*** Opening Document passage ***
RegulationRoom is designed and operated by CeRI (the Cornell eRulemaking Initiative). The site is an experimental platform that provides an online environment for people and groups to learn about, discuss, and react to selected rules (regulations) proposed by federal agencies. It expands the types of public input available to agencies in the rulemaking process, while serving as a teaching and research platform.

CeRI is a multidisciplinary group of faculty and students based at Cornell University. (See Meet the Team). We work with federal agencies to discover the best ways to use Web 2.0 and other technologies to improve public understanding of, and participation in, rulemaking and other types of complex public policymaking.

RegulationRoom was chosen by the Department of Transportation (DOT) as its open-government flagship initiative and received a Leading Practices Award by the White House after a government-wide review of such projects.

CeRI cooperates with various federal agencies to select and present the proposed rules that are available in RegulationRoom. However, this is not a federal government site. Discussions on RegulationRoom are moderated by CeRI students and faculty or other nongovernmental researchers collaborating with CeRI. The federal agencies whose rules are offered here collaborate in this research, in order to learn about the most effective Web 2.0 strategies for increasing public understanding and participation during rulemaking and other complex public policymaking, but all content and operation are the sole responsibility of CeRI.

Regulation Room is a work in progress. Services and applications will be added in phases and may be modified with experience. This is an overview of our ongoing work:

Alert & Engage

Social networking services and other online and conventional outreach strategies are used to alert individuals and groups who may have an interest in proposed rules. Our focus is on reaching people and groups who might not learn about the rulemaking through traditional channels, and providing them enough information about the rule and the process to encourage them to participate.

Educate & Inform

Materials about rulemaking and effective participation are available and structured to allow people to learn about the process in as much detail as they feel they need. For each specific rule, summaries of the important issues and the agency’s reasoning, as well as links to relevant primary and secondary materials, make the legal and factual bases of the proposal more accessible.
*** Closing Document passage ***
*** Opening Record excerpts ***
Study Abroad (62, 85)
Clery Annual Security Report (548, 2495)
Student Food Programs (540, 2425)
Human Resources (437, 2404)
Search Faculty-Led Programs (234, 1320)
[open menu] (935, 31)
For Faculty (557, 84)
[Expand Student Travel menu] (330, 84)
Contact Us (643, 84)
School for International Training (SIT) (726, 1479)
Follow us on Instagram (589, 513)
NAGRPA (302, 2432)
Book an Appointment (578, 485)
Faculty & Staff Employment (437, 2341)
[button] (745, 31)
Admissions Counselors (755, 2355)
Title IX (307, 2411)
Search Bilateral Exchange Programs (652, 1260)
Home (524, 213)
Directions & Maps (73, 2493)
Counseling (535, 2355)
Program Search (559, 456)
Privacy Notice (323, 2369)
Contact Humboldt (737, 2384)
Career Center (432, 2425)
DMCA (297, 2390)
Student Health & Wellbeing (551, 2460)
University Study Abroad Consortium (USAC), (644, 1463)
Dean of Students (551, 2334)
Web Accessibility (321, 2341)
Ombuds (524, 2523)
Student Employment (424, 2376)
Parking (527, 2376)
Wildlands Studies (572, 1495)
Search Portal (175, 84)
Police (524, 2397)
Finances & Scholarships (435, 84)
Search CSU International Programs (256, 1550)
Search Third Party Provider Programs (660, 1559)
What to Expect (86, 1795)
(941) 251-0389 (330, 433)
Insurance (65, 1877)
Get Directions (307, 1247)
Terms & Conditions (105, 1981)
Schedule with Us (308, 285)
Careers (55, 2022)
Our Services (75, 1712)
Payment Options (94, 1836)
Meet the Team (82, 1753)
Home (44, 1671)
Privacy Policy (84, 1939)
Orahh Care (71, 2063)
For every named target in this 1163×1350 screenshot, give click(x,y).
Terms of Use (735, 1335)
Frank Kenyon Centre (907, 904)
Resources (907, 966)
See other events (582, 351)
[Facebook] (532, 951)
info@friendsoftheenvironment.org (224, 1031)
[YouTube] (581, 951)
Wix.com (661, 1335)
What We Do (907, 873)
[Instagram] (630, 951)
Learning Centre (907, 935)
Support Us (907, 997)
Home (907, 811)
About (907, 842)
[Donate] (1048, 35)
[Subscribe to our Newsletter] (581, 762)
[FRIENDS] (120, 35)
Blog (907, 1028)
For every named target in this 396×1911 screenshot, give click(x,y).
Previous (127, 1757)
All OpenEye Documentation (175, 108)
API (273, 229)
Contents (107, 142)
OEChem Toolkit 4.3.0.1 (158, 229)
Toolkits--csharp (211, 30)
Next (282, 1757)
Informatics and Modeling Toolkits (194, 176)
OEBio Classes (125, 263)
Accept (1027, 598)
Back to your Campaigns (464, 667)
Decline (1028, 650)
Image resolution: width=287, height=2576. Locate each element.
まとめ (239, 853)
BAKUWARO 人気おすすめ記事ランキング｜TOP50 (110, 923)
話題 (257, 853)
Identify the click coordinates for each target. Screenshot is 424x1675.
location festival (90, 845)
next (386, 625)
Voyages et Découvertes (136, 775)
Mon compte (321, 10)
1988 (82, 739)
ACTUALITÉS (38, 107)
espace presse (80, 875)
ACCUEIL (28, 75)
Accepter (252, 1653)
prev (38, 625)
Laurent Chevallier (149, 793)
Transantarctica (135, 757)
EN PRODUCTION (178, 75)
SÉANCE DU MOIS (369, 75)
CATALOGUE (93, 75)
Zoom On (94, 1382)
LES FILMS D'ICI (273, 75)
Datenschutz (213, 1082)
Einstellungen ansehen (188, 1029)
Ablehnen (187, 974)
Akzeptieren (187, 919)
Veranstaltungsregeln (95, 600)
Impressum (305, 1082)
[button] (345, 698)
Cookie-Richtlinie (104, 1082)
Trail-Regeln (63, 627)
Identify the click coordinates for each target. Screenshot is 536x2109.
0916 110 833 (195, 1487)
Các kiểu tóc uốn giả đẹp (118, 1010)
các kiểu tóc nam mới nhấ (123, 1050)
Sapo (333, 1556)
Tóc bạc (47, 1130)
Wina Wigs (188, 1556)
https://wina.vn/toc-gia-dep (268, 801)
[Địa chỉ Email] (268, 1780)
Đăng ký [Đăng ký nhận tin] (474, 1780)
*** Closing Record excerpts ***
=== Problems and tasks ===
1 - Condense the paragraph of the RegulationRoom overview beginning "CeRI cooperates with various federal agencies" into a short bulleted list that keeps its main facts.
2 - Return word for word the part of the RegulationRoom overview that opens with the words containing "RegulationRoom is designed" and closes with "complex public policymaking.".
3 - Answer these questions using the RegulationRoom overview:
(a) At which university is CeRI based?
(b) Which department chose RegulationRoom as its open-government flagship initiative?
(c) Who moderates the discussions on RegulationRoom?
The items play no part in this work.

=== Task responses ===
1 -
- CeRI works with federal agencies to select and present the proposed rules on RegulationRoom.
- RegulationRoom is not a federal government site.
- Discussions are moderated by CeRI students and faculty or other nongovernmental researchers collaborating with CeRI.
- The participating agencies collaborate in the research to learn the most effective Web 2.0 strategies for increasing public understanding and participation in rulemaking and other complex public policymaking.
- CeRI is solely responsible for all content and operation.

2 -
RegulationRoom is designed and operated by CeRI (the Cornell eRulemaking Initiative). The site is an experimental platform that provides an online environment for people and groups to learn about, discuss, and react to selected rules (regulations) proposed by federal agencies. It expands the types of public input available to agencies in the rulemaking process, while serving as a teaching and research platform.

CeRI is a multidisciplinary group of faculty and students based at Cornell University. (See Meet the Team). We work with federal agencies to discover the best ways to use Web 2.0 and other technologies to improve public understanding of, and participation in, rulemaking and other types of complex public policymaking.

3 -
(a) Cornell University.
(b) The Department of Transportation (DOT).
(c) CeRI students and faculty or other nongovernmental researchers collaborating with CeRI.